Ping first if conn is idle for too long

edgedb / edgedb-python

The official Python client library for EdgeDB

https://edgedb.com

Apache License 2.0

369 stars 45 forks source link

Ping first if conn is idle for too long #365

Closed fantix closed 2 years ago

fantix commented 2 years ago

The blocking sockets don't have active connection_lost() events, if the user is trying to execute a non-read-only query over a disconnected connection, is_closed() cannot capture the disconnection and the retry loop wouldn't work. In this case, we are sending a SYNC before the query, so that we could capture the connection error and reconnect.

This is tailored to handle the server-side session_idle_timeout; for regular network interruptions within the session_idle_timeout, we don't want to sacrifice performance by inserting more frequent SYNCs just to avoid connection errors on non-read-only queries.

fantix commented 2 years ago

This is tailored to handle the server-side session_idle_timeout; for regular network interruptions within the session_idle_timeout, we don't want to sacrifice performance by inserting more frequent SYNCs just to avoid connection errors on non-read-only queries.

Or maybe we do? We could also lazily select() for READ (and reconnect if necessary) every - say - (more than) 1 second per connection.

UPDATE: we don't, it's a rather marginal case and we cannot guarantee this doesn't happen at all.

fantix commented 2 years ago

Actually Elvis suggested over the meeting that, a proper fix should be that the server also sends a Terminate message before shutting down (idle) connections, so that the client won't have a vague state about the disconnection. I'll also do that, but this PR I think is still needed for EdgeDB 2.2 and lower.

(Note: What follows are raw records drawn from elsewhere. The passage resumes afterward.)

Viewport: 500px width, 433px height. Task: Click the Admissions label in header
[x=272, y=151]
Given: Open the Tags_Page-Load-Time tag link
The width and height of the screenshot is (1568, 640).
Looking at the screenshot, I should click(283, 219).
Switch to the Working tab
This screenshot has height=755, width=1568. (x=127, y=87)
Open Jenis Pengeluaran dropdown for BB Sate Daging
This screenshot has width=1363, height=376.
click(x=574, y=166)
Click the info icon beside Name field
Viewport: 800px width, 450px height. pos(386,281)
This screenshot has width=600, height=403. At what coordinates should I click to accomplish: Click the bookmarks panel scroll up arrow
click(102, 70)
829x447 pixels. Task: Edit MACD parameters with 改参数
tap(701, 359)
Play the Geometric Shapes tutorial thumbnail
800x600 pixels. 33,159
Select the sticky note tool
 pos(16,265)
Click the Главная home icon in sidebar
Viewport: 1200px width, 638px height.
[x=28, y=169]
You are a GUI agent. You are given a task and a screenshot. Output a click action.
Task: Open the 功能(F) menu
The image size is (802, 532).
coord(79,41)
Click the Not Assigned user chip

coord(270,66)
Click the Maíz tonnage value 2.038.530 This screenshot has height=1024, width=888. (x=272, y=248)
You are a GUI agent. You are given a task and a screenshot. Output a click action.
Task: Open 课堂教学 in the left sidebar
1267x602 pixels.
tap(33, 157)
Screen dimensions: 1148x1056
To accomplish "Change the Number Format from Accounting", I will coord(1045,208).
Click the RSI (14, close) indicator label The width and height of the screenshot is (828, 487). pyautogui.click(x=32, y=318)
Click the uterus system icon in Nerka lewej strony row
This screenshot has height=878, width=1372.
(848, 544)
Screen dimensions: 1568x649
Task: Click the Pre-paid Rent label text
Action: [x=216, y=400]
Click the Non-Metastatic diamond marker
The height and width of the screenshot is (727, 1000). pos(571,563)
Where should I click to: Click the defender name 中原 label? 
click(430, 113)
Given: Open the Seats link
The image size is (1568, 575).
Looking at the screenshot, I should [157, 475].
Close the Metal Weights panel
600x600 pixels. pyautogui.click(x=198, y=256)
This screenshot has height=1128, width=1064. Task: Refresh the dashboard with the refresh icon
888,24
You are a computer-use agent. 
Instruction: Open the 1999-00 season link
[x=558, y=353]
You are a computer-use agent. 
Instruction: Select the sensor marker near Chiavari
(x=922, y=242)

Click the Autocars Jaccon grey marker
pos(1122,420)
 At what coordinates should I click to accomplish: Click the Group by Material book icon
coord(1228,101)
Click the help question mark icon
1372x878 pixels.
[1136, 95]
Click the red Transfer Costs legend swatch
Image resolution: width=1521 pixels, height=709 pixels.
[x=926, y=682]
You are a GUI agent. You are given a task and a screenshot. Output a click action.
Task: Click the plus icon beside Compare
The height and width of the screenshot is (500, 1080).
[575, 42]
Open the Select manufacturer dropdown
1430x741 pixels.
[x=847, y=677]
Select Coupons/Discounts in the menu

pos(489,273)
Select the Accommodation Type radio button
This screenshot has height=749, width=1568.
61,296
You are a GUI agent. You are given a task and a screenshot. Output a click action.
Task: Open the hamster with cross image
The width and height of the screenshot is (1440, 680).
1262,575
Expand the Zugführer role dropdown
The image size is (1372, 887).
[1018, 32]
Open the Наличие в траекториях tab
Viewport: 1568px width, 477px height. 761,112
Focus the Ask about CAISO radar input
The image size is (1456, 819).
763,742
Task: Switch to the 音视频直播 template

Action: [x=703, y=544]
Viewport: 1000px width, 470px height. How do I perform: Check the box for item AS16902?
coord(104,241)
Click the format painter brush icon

tailhook commented 2 years ago

On unixes you can do just poll with POLLOUT. If OS thinks connection is down, it will return an error. I think you can achieve the same with select on windows.
As Terminate is a subject to race condition, you have to handle it in every receive loop, which is quite inconvenient. And TCP RST packet sent by OS (which is caught by (1)) is almost as reliable as application specific Terminate packet.
Sync is probably the only reliable way (it covers more than (1) and (2) combined), although costly. But that cost is probably not critical as it is only incurred when connection was idle for the long time.

Also we could probably skip Sync if we send Parse instead of cached query, but that is probably over-optimizing too niche case.

I would go with (1) or (3), the latter is in current PR. As I don't see a significant difference between (1) and (2), whereas (2) complicates implementations of all blocking and async clients.

1st1 commented 2 years ago

Sync is probably the only reliable way

Yeah.